* **SET OF TASKS**:
1. In the FreeBSD S.M.A.R.T. post, which server had a disk with defect sectors?
2. Reproduce the stretch of the FreeBSD S.M.A.R.T. post from "I exchanged the" through "the wrong disk.".

* **TEXT BLOCK**:

******************************

Last week I wrote several posts about S.M.A.R.T. checks on FreeBSD. Well they work, they can definitely be used for monitoring on production servers, but there is one issue which needs to be addressed: The drives order used in smartctl (cciss,N) is not forcibly the physical order!
Let's go to some detail. Last week I got an alert from check_smart.pl that a disk on a HP Proliant DL380 G5 running with FreeBSD 9.1 got defect sectors (elements in grown defect list). I verified this manually with the smartctl command:
smartctl -d cciss,0 /dev/ciss0 -a
smartctl 6.0 2012-10-10 r3643 [FreeBSD 9.1-RELEASE-p4 amd64] (local build)
Copyright (C) 2012-12, Bruce Allen, Christian Franke, www.smartmontools.org
/dev/ciss0 [cciss_disk_00] [SCSI]: Device open changed type from 'sat,auto' to 'cciss'
Vendor: HP
[...]
Serial number: 123450000999VE
Device type: disk
Transport protocol: SAS
Local Time is: Fri Nov 8 13:59:19 2013 CET
[...]
Elements in grown defect list: 12
Logically, to me, "cciss,0" means the very first disk of the server. So that would be drive slot #1.
I exchanged the drive and ran smartctl again:
smartctl -d cciss,0 /dev/ciss0 -a
smartctl 6.0 2012-10-10 r3643 [FreeBSD 9.1-RELEASE-p4 amd64] (local build)
Copyright (C) 2012-12, Bruce Allen, Christian Franke, www.smartmontools.org
/dev/ciss0 [cciss_disk_00] [SCSI]: Device open changed type from 'sat,auto' to 'cciss'
Vendor: HP
[...]
Serial number: 123450000999VE
Device type: disk
Transport protocol: SAS
Local Time is: Fri Nov 8 15:27:33 2013 CET
[...]
Elements in grown defect list: 14
Did you notice the exact same serial number of the drive behind cciss,0? So that means that I have replaced the wrong disk.
After some research, I found this archived FreeBSD mailing list article from 2008: http://lists.freebsd.org/pipermail/freebsd-ports/2008-April/048312.html
The author of the post describes the exact same phenomenon on his FreeBSD machine:
The recent incorporation of the FreeBSD CISS SMART support into the
mainstream smartmontools distribution has had some unexpected results on
several HP ProLiant DL380 G3 machines. I have five DL380/G3s with four
drives each; all have the same symptoms now: querying a given ciss/scsi
target gives results for the wrong drive
It seems the correct disk labeling/numbering worked before smartmontools 5.38. Unfortunately FreeBSD does not have tools to list all physical drives. camcontrol devlist only shows the logical drive's raid controller.

******************************

* **INFORMATION GIVEN**:

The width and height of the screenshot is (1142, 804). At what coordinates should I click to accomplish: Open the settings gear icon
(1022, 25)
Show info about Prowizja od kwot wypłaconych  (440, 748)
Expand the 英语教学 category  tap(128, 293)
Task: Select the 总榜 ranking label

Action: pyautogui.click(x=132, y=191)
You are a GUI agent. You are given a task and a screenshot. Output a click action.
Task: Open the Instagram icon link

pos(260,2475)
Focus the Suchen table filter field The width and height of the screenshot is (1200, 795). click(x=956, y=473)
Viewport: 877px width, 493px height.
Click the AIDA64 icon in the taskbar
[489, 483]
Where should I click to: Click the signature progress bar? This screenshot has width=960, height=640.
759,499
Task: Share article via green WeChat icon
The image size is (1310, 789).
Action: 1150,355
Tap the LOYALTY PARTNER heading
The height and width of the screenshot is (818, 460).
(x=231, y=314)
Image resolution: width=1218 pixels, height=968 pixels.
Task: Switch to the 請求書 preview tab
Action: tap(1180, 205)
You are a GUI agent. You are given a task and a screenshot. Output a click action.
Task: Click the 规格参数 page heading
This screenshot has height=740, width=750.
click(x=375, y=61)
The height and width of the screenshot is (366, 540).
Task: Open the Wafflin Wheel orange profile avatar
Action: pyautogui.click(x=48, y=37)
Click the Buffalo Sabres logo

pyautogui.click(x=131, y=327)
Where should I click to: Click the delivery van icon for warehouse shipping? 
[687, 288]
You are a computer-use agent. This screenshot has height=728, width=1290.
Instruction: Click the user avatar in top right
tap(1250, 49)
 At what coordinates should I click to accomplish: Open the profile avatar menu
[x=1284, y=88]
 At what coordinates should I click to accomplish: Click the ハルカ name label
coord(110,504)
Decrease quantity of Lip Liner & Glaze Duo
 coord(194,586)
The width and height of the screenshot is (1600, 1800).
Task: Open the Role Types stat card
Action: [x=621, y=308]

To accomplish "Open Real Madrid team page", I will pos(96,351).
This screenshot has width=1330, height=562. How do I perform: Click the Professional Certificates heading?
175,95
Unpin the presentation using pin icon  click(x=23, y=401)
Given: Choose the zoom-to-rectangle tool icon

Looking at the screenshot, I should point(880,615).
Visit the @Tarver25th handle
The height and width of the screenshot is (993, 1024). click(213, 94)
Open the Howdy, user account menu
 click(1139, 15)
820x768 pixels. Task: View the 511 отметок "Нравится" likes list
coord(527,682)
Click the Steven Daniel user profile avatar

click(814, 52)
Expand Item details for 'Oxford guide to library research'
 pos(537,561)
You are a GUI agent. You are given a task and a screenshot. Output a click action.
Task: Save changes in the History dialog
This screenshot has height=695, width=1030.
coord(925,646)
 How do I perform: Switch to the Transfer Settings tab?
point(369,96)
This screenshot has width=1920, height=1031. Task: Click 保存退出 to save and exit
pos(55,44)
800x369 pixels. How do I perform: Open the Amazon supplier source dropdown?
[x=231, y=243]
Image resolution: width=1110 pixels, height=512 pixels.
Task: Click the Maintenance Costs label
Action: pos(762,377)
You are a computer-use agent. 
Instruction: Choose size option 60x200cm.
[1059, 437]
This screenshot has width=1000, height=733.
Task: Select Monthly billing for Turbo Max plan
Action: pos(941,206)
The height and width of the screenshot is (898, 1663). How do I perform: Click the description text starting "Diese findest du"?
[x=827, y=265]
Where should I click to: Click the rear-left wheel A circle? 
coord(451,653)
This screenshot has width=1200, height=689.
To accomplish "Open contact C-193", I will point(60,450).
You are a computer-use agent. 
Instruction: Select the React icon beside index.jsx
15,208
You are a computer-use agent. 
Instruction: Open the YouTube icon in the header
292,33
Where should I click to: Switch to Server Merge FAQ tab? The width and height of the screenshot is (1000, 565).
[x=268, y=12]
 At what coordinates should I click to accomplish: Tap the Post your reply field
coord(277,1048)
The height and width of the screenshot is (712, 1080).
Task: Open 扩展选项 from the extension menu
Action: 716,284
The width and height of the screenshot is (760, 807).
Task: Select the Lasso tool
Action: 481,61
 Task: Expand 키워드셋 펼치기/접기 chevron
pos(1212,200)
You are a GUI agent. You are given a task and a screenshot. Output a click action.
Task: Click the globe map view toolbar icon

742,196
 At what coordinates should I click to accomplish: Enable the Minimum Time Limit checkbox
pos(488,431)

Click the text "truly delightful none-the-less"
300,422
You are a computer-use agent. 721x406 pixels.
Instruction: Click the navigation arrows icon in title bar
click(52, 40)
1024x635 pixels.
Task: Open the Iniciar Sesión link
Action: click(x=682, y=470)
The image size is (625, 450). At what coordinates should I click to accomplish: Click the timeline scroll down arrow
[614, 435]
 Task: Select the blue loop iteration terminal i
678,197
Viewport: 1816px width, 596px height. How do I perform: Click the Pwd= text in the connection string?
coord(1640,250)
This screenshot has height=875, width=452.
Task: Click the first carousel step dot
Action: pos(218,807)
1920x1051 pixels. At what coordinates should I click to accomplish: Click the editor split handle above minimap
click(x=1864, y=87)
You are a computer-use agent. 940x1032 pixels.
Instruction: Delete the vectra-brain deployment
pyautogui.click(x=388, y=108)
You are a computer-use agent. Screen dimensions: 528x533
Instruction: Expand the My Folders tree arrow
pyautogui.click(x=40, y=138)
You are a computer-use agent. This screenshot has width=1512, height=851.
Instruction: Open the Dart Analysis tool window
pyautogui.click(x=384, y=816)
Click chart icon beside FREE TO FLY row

******************************

* **TASK-BY-TASK SOLUTIONS**:
1. An HP Proliant DL380 G5 running FreeBSD 9.1.

2.
I exchanged the drive and ran smartctl again:
smartctl -d cciss,0 /dev/ciss0 -a
smartctl 6.0 2012-10-10 r3643 [FreeBSD 9.1-RELEASE-p4 amd64] (local build)
Copyright (C) 2012-12, Bruce Allen, Christian Franke, www.smartmontools.org
/dev/ciss0 [cciss_disk_00] [SCSI]: Device open changed type from 'sat,auto' to 'cciss'
Vendor: HP
[...]
Serial number: 123450000999VE
Device type: disk
Transport protocol: SAS
Local Time is: Fri Nov 8 15:27:33 2013 CET
[...]
Elements in grown defect list: 14
Did you notice the exact same serial number of the drive behind cciss,0? So that means that I have replaced the wrong disk.